Leave no picture in, and give every entry again exactly.
--
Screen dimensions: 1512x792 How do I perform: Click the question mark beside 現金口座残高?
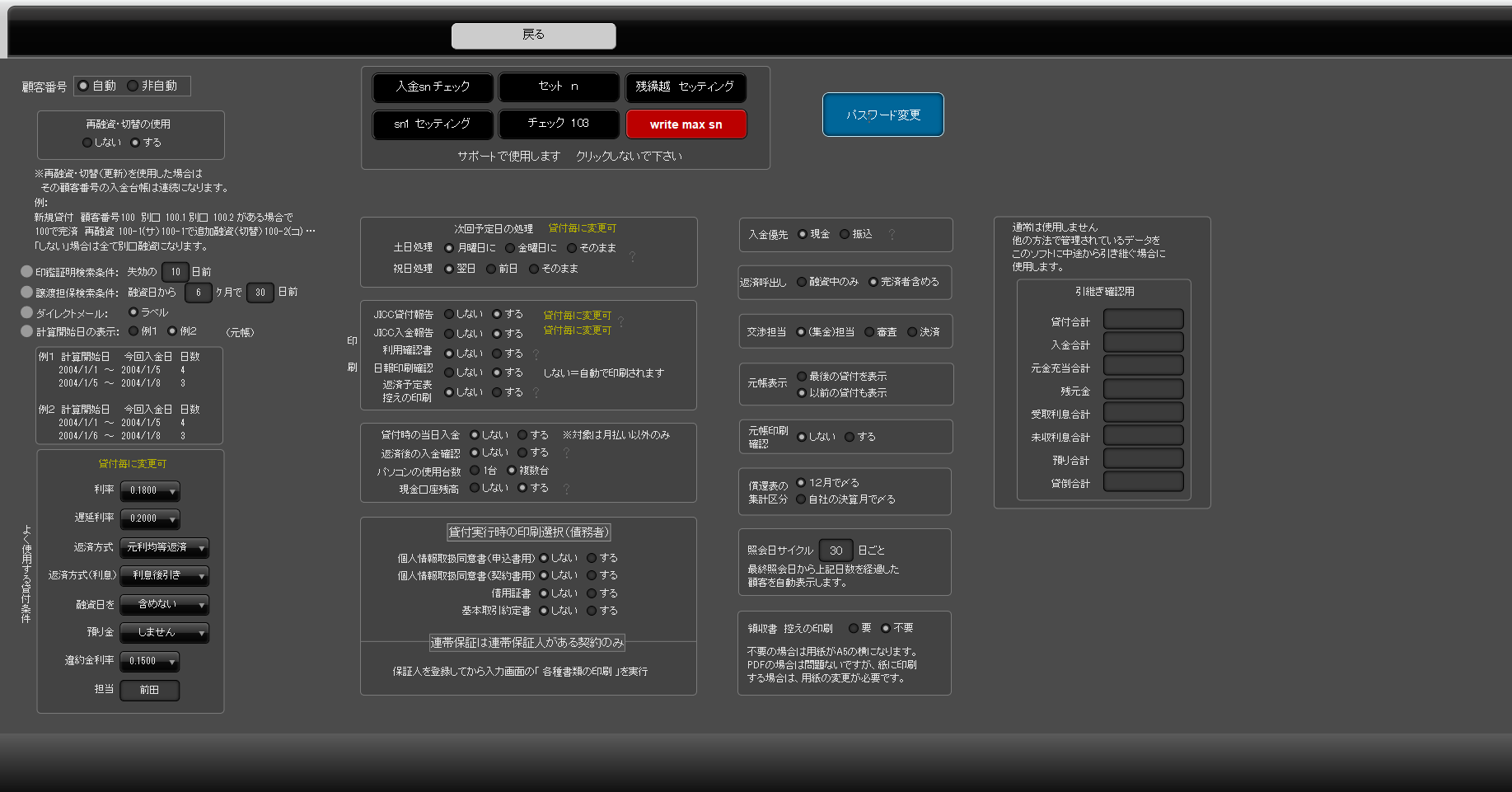click(566, 489)
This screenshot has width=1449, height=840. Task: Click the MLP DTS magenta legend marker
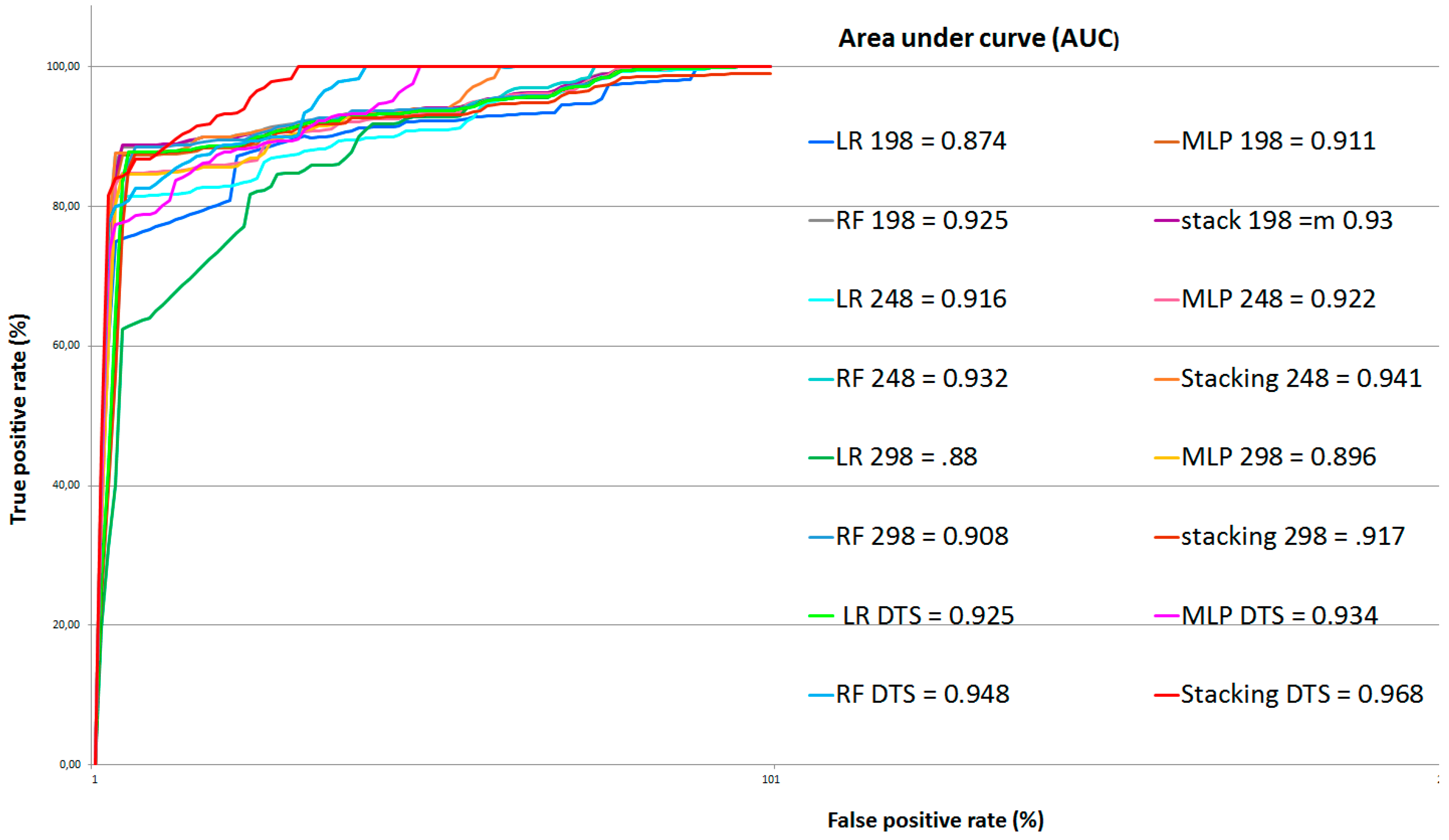pos(1166,616)
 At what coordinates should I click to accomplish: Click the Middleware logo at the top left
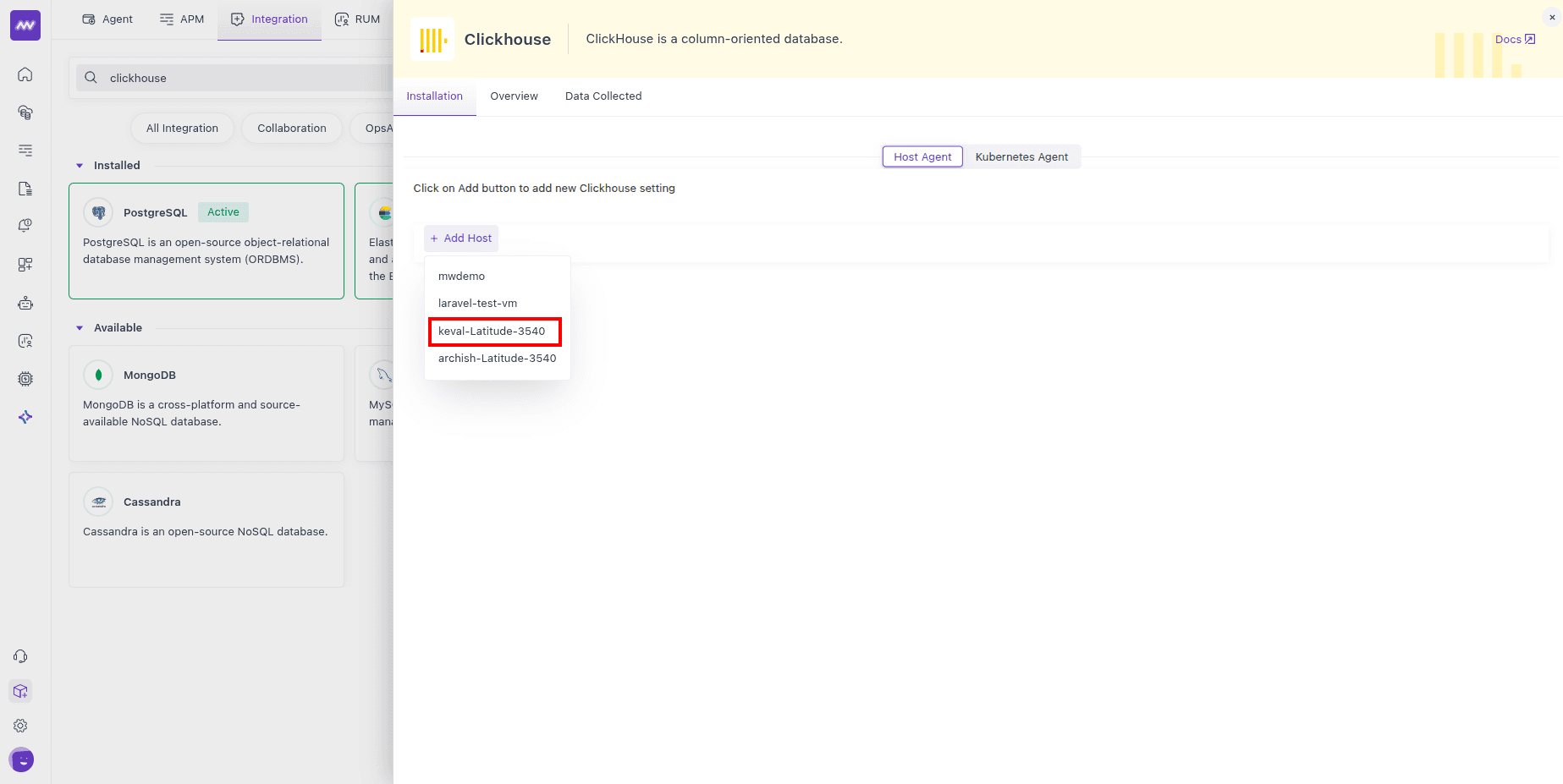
--
> ANSWER FOR THE TASK
Screen dimensions: 1512x792 How do I perform: Click the question mark beside 現金口座残高?
click(566, 489)
This screenshot has width=1449, height=840. Task: Click the MLP DTS magenta legend marker
pos(1166,616)
 At what coordinates should I click to accomplish: Click the Middleware logo at the top left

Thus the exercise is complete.